When winter arrives, it can be easy to fall into the habit of staying indoors and lounging about. However, for those with dementia, staying active both mentally and physically is crucial for slowing down the development of dementia and remaining positive and stimulated. Below are our top tips for keep your loved ones with dementia busy and happy regardless of the chilly weather.
Get stuck into arts and crafts
It has been shown that art is one of the most successful activities and therapies for seniors, especially those with dementia. Collaging, painting, and sketching with acrylic markers are all great activities that will keep someone with dementia occupied while stimulating their brains. Producing art encourages self expression and is also a peaceful task which can be a lot of fun. This can be a fantastic way to get younger members of the family involved too!
Bake something sweet
There is nothing nicer than freshly baked sweet treats during winter! Baking can keep you cosy inside, and it doesn’t matter whether the baking turns out perfectly; the fun of making something together is the more important part! Baking is also a great way to stimulate conversation, such as discussing what ingredients will need to be added and, if their dementia hasn’t progressed too far, talking about what kind of baking they did when they were younger.

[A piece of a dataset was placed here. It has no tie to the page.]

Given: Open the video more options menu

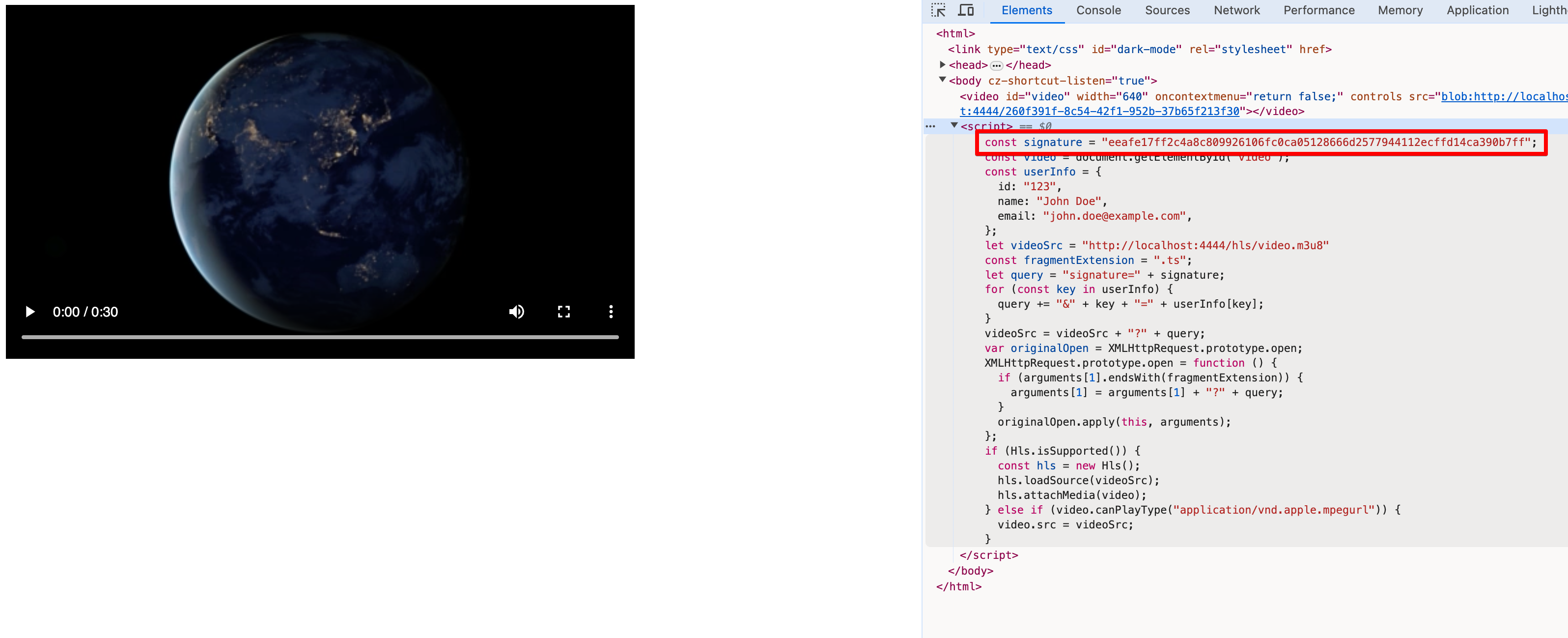Looking at the screenshot, I should tap(611, 312).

Take a stroll outside (if the weather’s fine)
If it’s not raining or stormy, getting rugged up and taking a stroll is a great way to spend an afternoon. Fresh air is important, and taking a walk where there is plenty to observe can also stimulate conversation and entertainment. Exercise is a hugely important way to slow the progression of dementia and keep people with dementia in good physical shape, plus it’s a fantastic way to relieve the anxiety felt by many people with dementia.
Especially with winter in full swing, encouraging people with dementia to knit a warm beanie, woollen socks, or scarf for either themselves or a loved one is a great idea. The task does not necessarily need to be done well, but the act of knitting is very stimulating and calming. You could even encourage them to knit a twiddle, which are a calming way to keep their hands busy.

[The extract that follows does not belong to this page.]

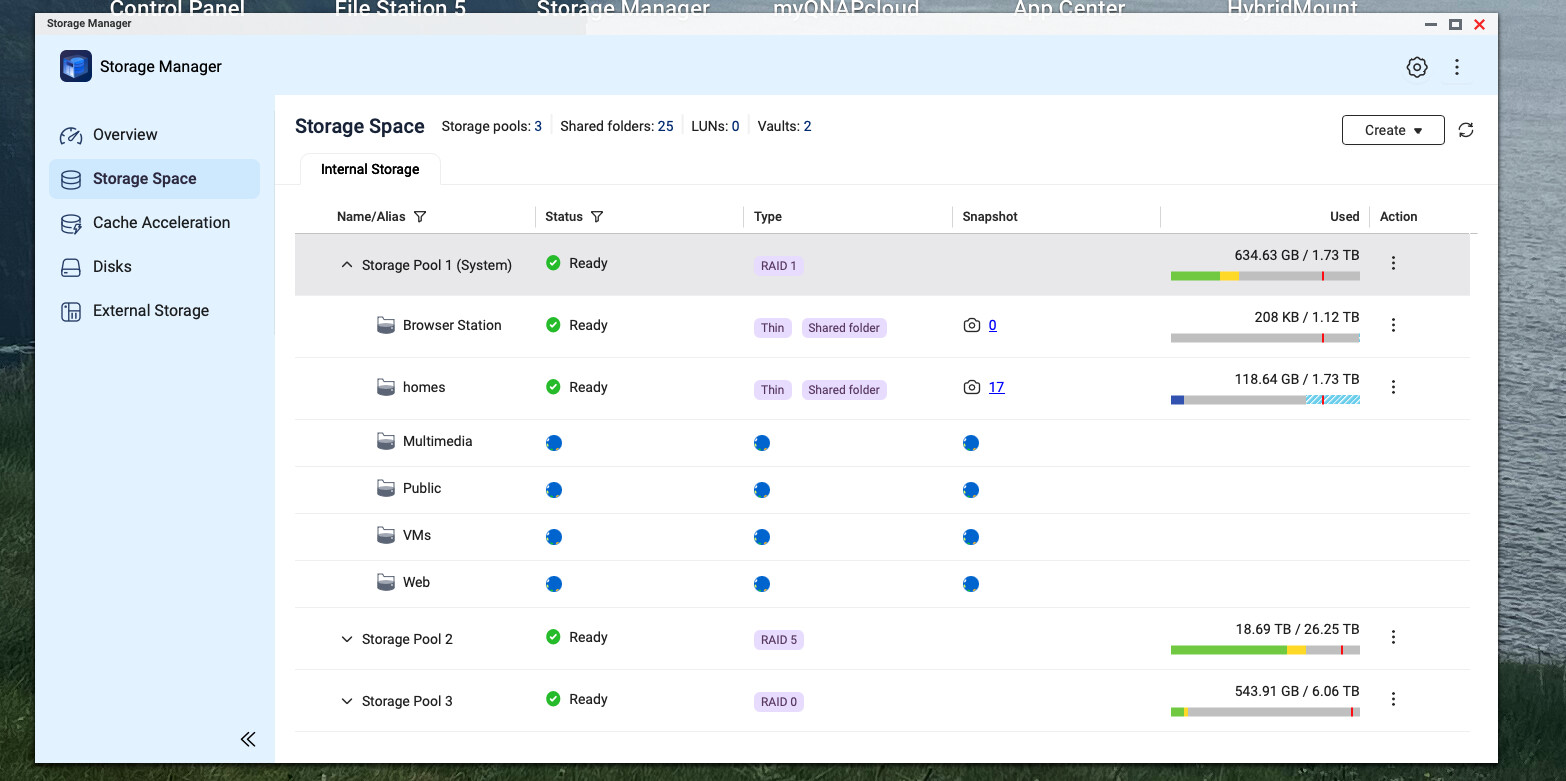Open the Create dropdown button
The image size is (1566, 781).
click(1392, 130)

Get the house clean and organised
Cleaning or organising the house is a great way to feel busy and productive – but keep the tasks light, easy and enjoyable. The act of organising and arranging is very stimulating for the brain and can even be a bit of fun if you do it together. Why not try folding washing, making a bed, putting clothes or bedding in the correct place, re-organising the pantry, or tidying up a bookshelf? You’ll find tasks like this will often be easier for people with dementia to remember as they have done them so many times throughout their lives.